Virginia le sonrió y caminó hacia la puerta. Lucas la vio salir, observando su menuda figura bamboleante, la mínima cintura y las anchas caderas.
«Lo has conseguido», pensó.
Carmela aún permanecía con el albornoz puesto. El cabello mojado por la ducha reciente se le pegaba a la cabeza. Había un carrito con un desayuno para dos a medio terminar. Carmela se frotaba el cabello con fuerza con una enorme toalla blanca con el anagrama del hotel.
—Manuel, no sé qué pensar, de verdad. Tienes muy mal aspecto. ¿Te has visto en el espejo?
Flores mordisqueaba un cruasán, aún caliente, y respondió:
—Déjate de tonterías, Carmela. Me encuentro perfectamente. Un poco de sueño lo arreglará todo. —Siguió comiendo—. Lo que me han hecho demuestra que estamos muy cerca de Sousa y la heroína, me parece a mí. Nos hemos acercado mucho.
Solana vestía pantalón vaquero y camisa y presentaba los ojos acuosos y brillantes de los que no han dormido en toda la noche. Dejó la taza de café que bebía sobre la mesita de noche y se puso en pie.
—Vamos a ver, Manuel… Vamos a mirar las cosas desde todos los puntos de vista. Tú puedes no llamar a Poveda y hacerte el loco diciendo que no sabías nada de que se había suspendido la operación. Muy bien, eso lo puedes hacer. De acuerdo, pero ¿para qué? Es lo que yo me pregunto. ¿Para qué?
—Sousa está en ese yate. Y está con la heroína.
—Esos tíos se han cargado al capitán Peñalva, Manuel —intervino Carmela—. No se andan con tonterías. Joder, no somos los Vengadores, ni el Guerrero del Antifaz… Somos funcionarios del Estado, nos pagan por eso y si nos dicen que nos quedemos quietos, pues nos jodemos y nos quedamos quietos.
—De acuerdo.

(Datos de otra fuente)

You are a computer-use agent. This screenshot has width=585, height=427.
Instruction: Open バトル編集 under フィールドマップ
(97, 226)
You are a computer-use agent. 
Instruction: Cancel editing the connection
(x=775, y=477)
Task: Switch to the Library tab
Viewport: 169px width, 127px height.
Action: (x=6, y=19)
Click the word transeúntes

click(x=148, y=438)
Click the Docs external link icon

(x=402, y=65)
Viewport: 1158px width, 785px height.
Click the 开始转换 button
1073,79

No hay problema, pero yo iré a ese yate esta noche durante la fiesta. Voy a encontrar a Sousa.
—Coño, es que me cabreas, Manuel, de verdad. —Solana se sentó con fuerza en la cama deshecha—. No te comprendo.

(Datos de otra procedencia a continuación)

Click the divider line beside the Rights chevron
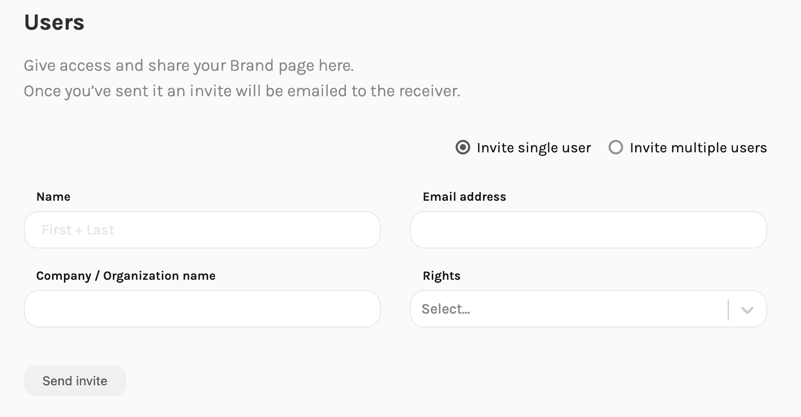 [728, 310]
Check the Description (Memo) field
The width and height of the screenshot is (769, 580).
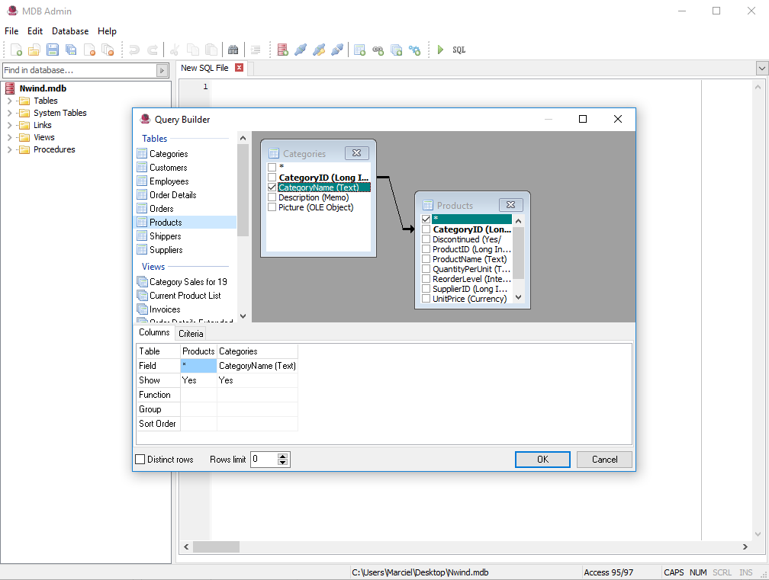(272, 197)
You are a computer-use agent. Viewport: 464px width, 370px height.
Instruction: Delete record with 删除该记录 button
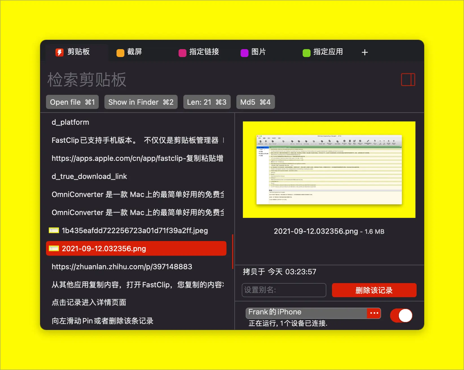click(374, 290)
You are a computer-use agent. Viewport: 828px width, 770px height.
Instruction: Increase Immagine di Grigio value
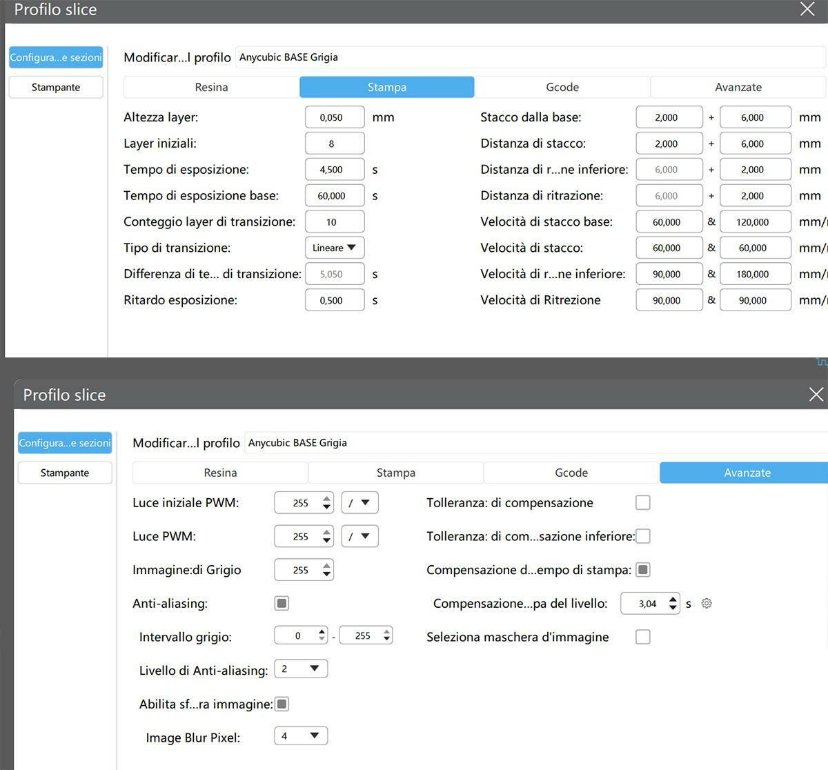(326, 565)
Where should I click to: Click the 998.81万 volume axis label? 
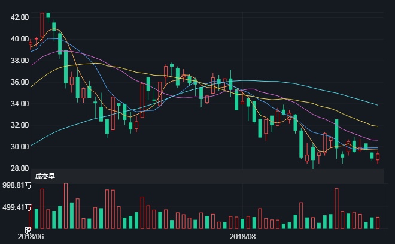coord(16,186)
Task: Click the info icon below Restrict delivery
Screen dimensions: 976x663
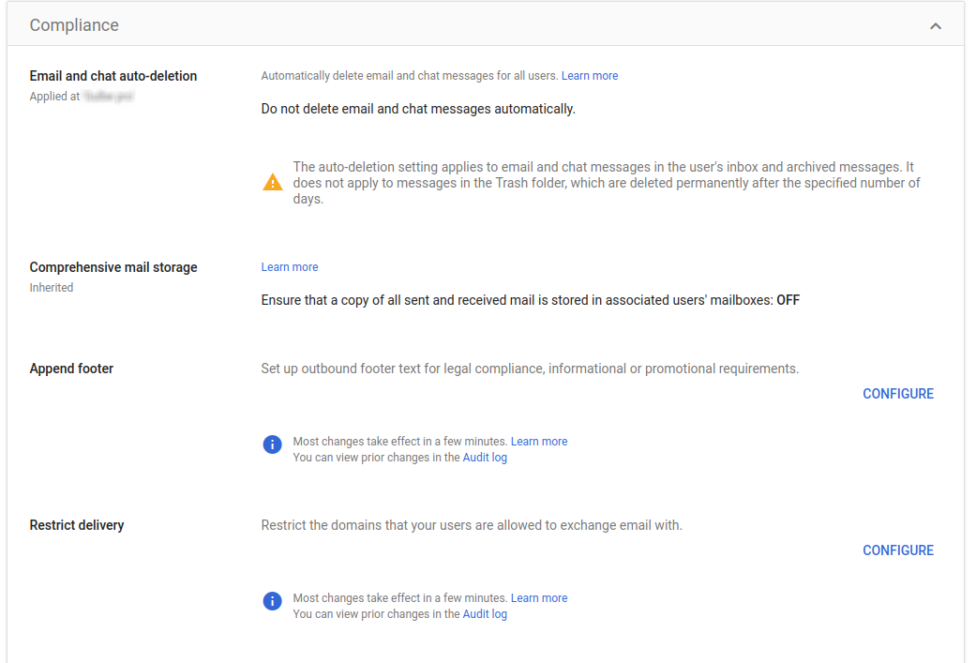Action: pos(272,600)
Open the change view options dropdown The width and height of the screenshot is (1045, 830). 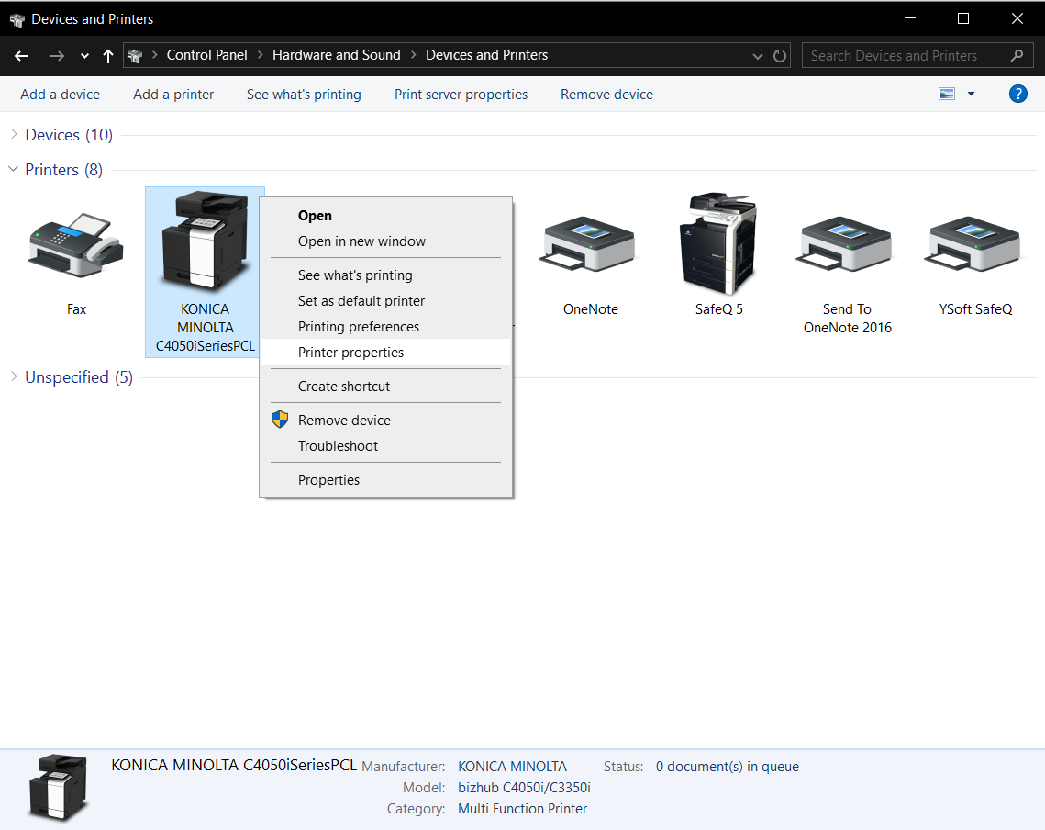pyautogui.click(x=970, y=94)
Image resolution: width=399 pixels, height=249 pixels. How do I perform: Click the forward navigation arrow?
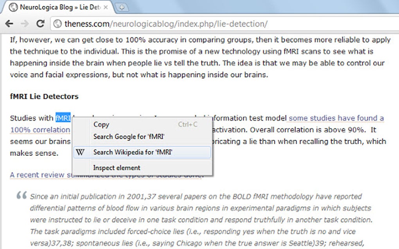pyautogui.click(x=24, y=23)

Flores se encogió de hombros.
—No quiero obligaros.
—Tú no estás todavía en activo —insistió Carmela—. Oficialmente estás de baja por heridas en acto de servicio. —Se acercó a Flores y se sentó en la cama a su lado—. Esto nos sobrepasa, Manuel. Aquí hay mucho rollo de servicios secretos, esto no es para nosotros. ¿Por qué no nos quedamos tranquilos? Podemos pasar un día o hasta dos en este hotel cojonudo, descansando. Nos lo merecemos.
—Que te crees tú eso —añadió Solana—. Me acaban de decir en recepción que tenemos que dejar el hotel antes de las doce.
—Bueno, eso es lo de menos —resaltó Carmela—. Podemos ir a otro más barato.
Flores terminó el cruasán y se echó más café en la taza.
—¿Vais a venir conmigo o no? —preguntó.
Solana llamó a su mujer desde una cabina telefónica. Sintió la voz alterada y alegre de Esperanza al otro lado de la línea.
—He dicho a todo el mundo que me he sacado trescientos billetes, Esperanza, pero… ¿Me escuchas?… Son exactamente setecientas ochenta y seis mil del ala… Eh, ¿qué te parece?… Tengo el cheque conformado por el casino… Esperanza, tres cuartos de millón… Ve pensando en cambiar los sillones, el televisor, la nevera… Lo que te dé la gana… Sí, sí… Pide los folletos del apartamento… También lo podemos dar de entrada… ¡Coño, claro que es legal!… Yo soy policía. —Sonrió al auricular—. No puedo hacer nada ilegal.